→ Problem
Repeat the lines below exactly as written, please, from the line with "Given: Share the 'm sủa đc hả' tweet" to the line with "You are a computer-use agent. 1000x549", both lines included, and no others.

══ Information provided ══

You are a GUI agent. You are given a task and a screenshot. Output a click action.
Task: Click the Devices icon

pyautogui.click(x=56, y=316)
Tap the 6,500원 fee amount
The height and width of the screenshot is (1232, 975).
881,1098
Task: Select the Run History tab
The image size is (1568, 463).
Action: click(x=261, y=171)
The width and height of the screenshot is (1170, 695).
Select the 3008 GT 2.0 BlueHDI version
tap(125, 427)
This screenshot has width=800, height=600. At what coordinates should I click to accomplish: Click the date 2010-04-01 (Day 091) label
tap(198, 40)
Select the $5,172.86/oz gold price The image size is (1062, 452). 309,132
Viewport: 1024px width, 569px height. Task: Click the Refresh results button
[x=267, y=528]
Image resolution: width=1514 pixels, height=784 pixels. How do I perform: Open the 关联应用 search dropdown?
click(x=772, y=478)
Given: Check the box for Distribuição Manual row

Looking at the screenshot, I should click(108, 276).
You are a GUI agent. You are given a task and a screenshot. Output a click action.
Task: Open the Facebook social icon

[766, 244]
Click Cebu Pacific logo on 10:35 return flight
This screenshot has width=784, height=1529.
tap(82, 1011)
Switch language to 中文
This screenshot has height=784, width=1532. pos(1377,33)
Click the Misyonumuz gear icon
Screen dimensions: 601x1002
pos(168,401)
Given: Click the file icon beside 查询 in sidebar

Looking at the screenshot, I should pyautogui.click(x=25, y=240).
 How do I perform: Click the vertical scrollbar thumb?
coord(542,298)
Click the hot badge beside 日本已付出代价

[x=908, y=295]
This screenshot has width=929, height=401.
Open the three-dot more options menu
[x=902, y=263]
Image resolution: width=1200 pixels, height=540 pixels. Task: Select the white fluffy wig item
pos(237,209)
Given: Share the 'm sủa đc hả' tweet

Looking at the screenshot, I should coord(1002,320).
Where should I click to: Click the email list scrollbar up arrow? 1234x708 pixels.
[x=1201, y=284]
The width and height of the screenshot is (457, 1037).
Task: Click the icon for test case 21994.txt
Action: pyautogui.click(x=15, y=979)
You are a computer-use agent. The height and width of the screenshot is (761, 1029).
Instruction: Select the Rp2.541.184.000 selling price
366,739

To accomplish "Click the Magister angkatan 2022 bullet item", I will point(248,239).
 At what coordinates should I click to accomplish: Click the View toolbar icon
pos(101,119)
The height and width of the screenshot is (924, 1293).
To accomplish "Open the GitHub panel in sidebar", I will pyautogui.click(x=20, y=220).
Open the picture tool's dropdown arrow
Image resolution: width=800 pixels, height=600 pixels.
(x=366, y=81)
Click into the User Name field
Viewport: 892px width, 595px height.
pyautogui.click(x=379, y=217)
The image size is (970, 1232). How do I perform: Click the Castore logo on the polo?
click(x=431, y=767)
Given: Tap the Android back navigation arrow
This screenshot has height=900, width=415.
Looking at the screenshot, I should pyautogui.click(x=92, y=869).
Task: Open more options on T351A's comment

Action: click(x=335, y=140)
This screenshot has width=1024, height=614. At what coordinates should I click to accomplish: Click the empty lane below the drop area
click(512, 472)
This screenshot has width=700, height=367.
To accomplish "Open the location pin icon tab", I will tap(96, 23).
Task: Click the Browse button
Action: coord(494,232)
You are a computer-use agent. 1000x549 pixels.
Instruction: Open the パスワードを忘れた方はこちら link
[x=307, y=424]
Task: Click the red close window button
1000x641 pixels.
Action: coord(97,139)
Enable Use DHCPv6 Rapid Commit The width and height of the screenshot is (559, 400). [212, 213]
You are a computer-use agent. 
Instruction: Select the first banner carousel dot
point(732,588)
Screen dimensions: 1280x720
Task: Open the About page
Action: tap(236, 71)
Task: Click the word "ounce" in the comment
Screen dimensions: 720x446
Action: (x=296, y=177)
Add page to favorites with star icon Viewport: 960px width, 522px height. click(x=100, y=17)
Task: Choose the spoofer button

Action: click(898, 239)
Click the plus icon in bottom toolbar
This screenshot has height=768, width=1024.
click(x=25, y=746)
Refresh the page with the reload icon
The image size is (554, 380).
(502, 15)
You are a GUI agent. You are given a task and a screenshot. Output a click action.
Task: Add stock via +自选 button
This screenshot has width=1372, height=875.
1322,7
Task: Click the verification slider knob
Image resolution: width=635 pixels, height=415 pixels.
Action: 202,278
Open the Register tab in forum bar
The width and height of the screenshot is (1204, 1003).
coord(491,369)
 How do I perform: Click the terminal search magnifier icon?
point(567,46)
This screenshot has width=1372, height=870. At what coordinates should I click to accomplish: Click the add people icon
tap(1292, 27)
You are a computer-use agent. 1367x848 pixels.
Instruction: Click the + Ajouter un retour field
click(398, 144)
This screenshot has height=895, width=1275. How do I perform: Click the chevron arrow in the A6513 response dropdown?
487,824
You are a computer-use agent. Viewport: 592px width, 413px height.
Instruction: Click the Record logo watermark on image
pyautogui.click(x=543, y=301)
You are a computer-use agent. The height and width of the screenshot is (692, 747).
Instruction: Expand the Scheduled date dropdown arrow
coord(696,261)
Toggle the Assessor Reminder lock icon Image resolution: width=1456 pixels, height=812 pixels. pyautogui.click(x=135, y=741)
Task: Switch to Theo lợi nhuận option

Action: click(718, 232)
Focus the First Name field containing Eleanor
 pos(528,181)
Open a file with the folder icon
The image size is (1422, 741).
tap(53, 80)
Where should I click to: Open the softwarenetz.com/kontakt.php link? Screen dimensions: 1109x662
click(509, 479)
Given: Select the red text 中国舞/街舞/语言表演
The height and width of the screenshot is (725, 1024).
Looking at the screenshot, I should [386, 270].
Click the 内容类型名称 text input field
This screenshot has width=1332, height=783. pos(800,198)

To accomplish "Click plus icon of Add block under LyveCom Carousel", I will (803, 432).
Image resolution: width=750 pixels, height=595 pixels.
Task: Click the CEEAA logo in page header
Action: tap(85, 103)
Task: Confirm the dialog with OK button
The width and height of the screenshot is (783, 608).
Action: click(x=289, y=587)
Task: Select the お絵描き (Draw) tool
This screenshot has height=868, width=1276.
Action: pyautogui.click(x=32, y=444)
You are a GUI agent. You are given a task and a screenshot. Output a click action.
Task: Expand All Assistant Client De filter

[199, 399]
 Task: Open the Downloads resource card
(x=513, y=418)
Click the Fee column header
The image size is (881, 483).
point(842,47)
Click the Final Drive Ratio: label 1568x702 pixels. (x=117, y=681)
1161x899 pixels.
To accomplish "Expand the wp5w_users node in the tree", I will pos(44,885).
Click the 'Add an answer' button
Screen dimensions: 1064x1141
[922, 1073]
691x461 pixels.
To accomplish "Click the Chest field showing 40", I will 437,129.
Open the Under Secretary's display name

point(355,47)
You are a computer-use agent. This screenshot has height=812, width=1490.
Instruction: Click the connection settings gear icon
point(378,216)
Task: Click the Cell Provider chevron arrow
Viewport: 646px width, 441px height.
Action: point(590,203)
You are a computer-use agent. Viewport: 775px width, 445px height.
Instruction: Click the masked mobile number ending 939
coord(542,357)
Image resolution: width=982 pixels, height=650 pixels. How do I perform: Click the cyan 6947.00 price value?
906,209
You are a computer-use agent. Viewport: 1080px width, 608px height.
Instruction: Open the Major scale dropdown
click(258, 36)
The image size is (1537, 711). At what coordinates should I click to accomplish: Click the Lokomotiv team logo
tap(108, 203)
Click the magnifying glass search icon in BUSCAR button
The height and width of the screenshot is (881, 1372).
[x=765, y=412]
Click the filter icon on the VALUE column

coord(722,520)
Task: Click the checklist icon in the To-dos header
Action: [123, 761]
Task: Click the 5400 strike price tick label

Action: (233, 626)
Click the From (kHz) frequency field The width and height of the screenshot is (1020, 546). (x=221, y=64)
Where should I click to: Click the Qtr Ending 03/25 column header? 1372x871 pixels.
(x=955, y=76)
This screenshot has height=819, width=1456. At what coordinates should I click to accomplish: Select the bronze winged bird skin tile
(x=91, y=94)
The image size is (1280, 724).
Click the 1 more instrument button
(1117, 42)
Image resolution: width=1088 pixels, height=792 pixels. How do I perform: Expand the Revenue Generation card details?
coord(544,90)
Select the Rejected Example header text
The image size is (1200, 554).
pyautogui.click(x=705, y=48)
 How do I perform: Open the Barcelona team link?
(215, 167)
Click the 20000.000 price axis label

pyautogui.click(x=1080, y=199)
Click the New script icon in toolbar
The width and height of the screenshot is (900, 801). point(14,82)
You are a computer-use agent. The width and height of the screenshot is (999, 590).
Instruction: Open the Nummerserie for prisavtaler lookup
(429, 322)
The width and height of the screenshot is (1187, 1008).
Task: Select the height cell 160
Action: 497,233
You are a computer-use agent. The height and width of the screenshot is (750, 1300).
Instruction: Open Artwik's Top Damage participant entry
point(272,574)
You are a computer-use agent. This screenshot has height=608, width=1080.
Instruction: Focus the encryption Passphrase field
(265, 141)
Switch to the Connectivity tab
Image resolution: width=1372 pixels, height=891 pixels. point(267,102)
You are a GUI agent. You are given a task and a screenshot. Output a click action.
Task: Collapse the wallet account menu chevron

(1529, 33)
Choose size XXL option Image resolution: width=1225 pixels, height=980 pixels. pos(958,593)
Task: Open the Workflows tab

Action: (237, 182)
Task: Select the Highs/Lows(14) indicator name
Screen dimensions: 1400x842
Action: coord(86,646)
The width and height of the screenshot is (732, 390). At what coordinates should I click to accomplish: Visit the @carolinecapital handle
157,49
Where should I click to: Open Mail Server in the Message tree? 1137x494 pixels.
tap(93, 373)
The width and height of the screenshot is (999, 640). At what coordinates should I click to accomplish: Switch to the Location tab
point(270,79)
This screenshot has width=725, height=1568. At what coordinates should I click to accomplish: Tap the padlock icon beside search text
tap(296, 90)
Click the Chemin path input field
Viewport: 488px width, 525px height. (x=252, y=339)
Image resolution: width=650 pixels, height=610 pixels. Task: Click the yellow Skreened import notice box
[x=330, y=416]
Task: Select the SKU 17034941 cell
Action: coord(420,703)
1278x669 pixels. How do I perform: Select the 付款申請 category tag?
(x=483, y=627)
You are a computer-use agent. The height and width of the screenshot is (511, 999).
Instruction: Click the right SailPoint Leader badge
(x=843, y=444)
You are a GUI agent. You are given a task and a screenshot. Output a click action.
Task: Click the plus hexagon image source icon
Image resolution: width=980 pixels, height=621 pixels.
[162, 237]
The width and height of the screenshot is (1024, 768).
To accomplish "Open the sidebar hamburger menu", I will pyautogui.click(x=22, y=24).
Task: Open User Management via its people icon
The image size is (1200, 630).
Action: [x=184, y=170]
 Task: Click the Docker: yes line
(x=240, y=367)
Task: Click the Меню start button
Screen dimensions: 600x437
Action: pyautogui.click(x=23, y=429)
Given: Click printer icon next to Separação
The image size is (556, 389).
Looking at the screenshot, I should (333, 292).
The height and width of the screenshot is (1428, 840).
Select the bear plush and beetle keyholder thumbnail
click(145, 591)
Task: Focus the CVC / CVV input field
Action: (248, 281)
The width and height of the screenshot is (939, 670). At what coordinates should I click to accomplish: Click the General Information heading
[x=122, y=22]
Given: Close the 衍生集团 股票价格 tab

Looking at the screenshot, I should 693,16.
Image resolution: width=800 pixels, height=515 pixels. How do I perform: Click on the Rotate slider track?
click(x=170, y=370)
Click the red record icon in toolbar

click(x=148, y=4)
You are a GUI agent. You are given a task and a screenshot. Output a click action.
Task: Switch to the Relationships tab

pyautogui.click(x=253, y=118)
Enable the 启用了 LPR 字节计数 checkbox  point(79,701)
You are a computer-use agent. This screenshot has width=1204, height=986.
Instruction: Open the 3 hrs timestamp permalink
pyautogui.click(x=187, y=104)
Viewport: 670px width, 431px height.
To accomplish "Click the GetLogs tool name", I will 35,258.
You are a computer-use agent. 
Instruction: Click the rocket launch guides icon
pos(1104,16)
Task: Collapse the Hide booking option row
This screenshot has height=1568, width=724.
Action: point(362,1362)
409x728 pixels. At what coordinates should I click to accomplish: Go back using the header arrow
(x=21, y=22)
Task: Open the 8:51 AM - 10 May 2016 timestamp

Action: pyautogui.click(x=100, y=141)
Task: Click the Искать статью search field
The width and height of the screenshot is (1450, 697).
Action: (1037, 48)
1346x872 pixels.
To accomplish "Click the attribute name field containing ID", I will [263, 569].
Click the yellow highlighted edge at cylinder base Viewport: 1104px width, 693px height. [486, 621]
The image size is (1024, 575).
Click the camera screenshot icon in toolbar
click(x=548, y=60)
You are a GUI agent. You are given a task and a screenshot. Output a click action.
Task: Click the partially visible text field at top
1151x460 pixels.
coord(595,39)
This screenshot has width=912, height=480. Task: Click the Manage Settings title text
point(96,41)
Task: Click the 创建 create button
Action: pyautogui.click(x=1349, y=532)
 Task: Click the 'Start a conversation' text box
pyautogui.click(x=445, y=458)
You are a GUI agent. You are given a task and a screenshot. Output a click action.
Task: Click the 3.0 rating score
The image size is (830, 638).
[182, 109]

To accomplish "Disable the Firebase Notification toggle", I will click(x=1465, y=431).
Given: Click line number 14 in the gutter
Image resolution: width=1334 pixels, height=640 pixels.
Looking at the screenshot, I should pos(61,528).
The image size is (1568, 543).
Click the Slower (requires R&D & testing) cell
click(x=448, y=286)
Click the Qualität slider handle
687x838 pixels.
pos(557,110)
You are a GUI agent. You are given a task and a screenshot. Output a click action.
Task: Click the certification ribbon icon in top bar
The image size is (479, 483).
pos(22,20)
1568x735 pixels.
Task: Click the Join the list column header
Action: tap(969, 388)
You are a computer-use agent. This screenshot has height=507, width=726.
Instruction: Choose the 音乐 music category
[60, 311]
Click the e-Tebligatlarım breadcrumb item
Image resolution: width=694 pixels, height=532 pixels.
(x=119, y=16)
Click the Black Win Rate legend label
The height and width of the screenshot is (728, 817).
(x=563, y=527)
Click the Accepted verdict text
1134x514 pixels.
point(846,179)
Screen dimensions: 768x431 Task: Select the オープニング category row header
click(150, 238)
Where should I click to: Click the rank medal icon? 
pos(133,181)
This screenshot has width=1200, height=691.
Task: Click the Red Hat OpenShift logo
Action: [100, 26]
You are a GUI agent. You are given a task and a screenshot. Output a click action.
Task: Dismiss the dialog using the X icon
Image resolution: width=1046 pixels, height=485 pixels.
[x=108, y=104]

═══

→ Exercise output
Given: Share the 'm sủa đc hả' tweet

Looking at the screenshot, I should coord(1002,320).
Where should I click to: Click the email list scrollbar up arrow? 1234x708 pixels.
[x=1201, y=284]
The width and height of the screenshot is (457, 1037).
Task: Click the icon for test case 21994.txt
Action: pyautogui.click(x=15, y=979)
You are a computer-use agent. The height and width of the screenshot is (761, 1029).
Instruction: Select the Rp2.541.184.000 selling price
366,739

To accomplish "Click the Magister angkatan 2022 bullet item", I will point(248,239).
 At what coordinates should I click to accomplish: Click the View toolbar icon
pos(101,119)
The height and width of the screenshot is (924, 1293).
To accomplish "Open the GitHub panel in sidebar", I will pyautogui.click(x=20, y=220).
Open the picture tool's dropdown arrow
Image resolution: width=800 pixels, height=600 pixels.
(x=366, y=81)
Click into the User Name field
Viewport: 892px width, 595px height.
pyautogui.click(x=379, y=217)
The image size is (970, 1232). How do I perform: Click the Castore logo on the polo?
click(x=431, y=767)
Given: Tap the Android back navigation arrow
This screenshot has height=900, width=415.
Looking at the screenshot, I should pyautogui.click(x=92, y=869).
Task: Open more options on T351A's comment

Action: click(x=335, y=140)
This screenshot has width=1024, height=614. At what coordinates should I click to accomplish: Click the empty lane below the drop area
click(512, 472)
This screenshot has width=700, height=367.
To accomplish "Open the location pin icon tab", I will tap(96, 23).
Task: Click the Browse button
Action: coord(494,232)
You are a computer-use agent. 1000x549 pixels.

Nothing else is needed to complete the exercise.